I have discussed the importance of soft backgrounds on some of my posts. In photography, this is sometimes referred to as Bokeh. Bokeh is the aesthetic quality of the blur visible in the out-of-focus parts of an image. Aperture is the main camera setting used by photographers to control a soft background. I thought it would be useful to provide some examples so that we can compare the differences in an image with different aperture settings.
I was visiting the LBJ Wildflower Center earlier this year when I spotted this pod. I was trying to get the entire pod in focus while blurring the background. So, I photographed the subject using a variety of aperture settings. The image on the left was photographed using an aperture of f/2.8 (very large lens opening) while the one on the right was photographed using an aperture of f/32 (very small lens opening). You can see that larger lens openings yield a softer background while smaller openings yield more background in focus. This is also referred to as Depth of Field.

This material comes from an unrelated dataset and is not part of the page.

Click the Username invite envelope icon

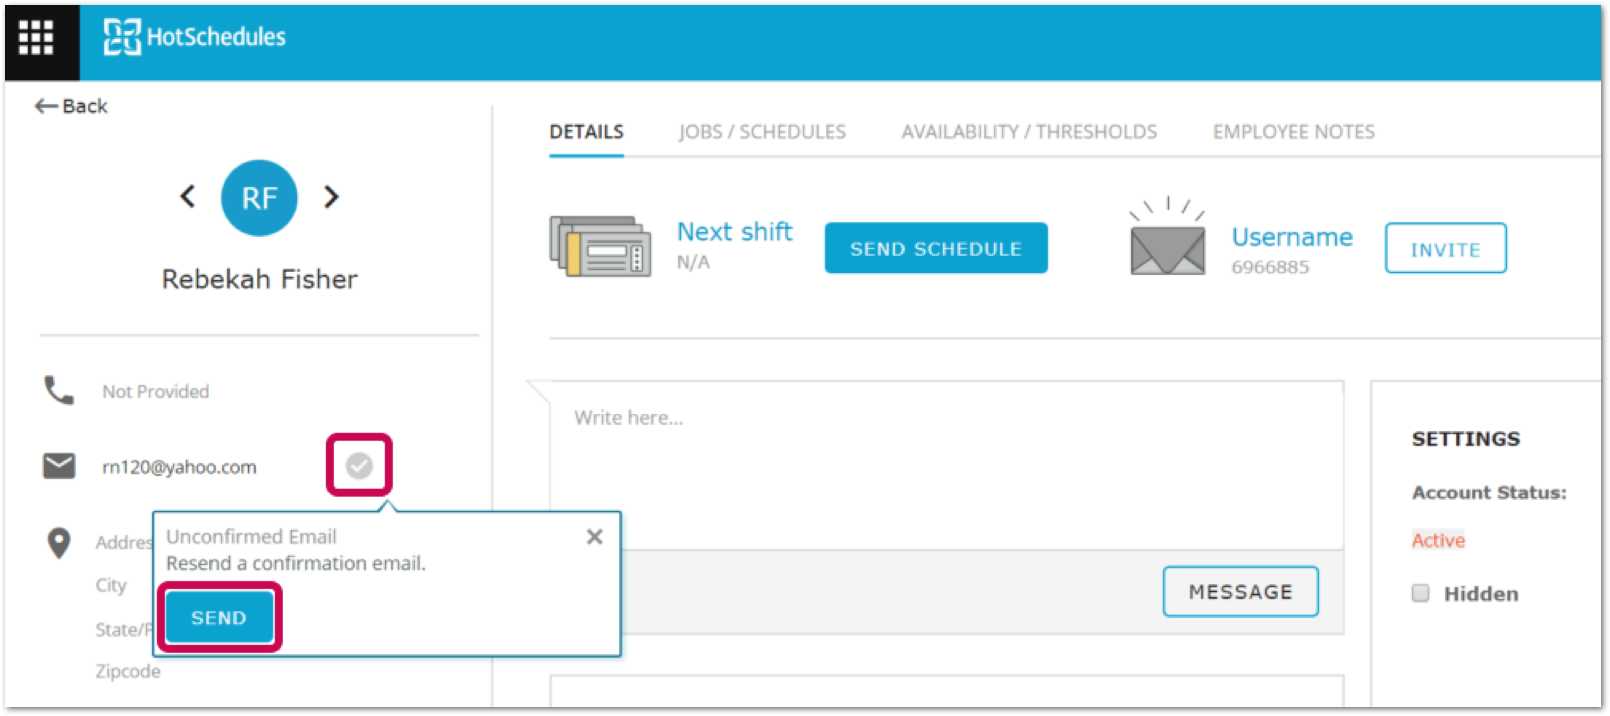(1167, 247)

The aperture numbering system is very confusing so I thought that a graphic depicting the numbers and the simulated aperture openings would be helpful. Larger apertures let in more light but have a shallower depth of field. Smaller apertures let in less light but have a greater depth of field.
This image was taken with my Canon EOS 5D Mark III using my Canon EF 100mm f/2.8L Macro Lens. The camera was set on Aperture priority mode with the aperture set at f/2.8, f/10 and f/32 respectively. Shutter speeds were at 1/320, 1/25 and 0.4 seconds. ISO was set at 100 for all three images. I created the Triptych in Photoshop.